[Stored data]
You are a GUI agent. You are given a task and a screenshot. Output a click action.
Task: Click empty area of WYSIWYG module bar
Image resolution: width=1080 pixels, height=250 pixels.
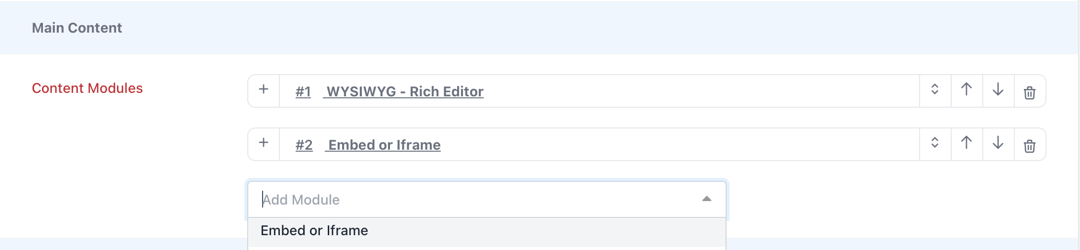click(701, 91)
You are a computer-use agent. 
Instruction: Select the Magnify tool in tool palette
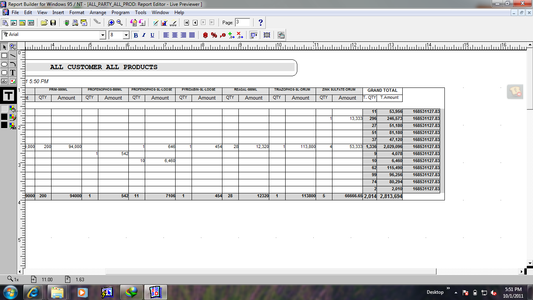(x=13, y=47)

WHAT THE TASK ASKS | Please output exactly the lines from the line containing "Instruction: Select the" through the last line of the records above, both included, and leave out any pictures.

SOLUTION TO THIS TASK |
Instruction: Select the Magnify tool in tool palette
(x=13, y=47)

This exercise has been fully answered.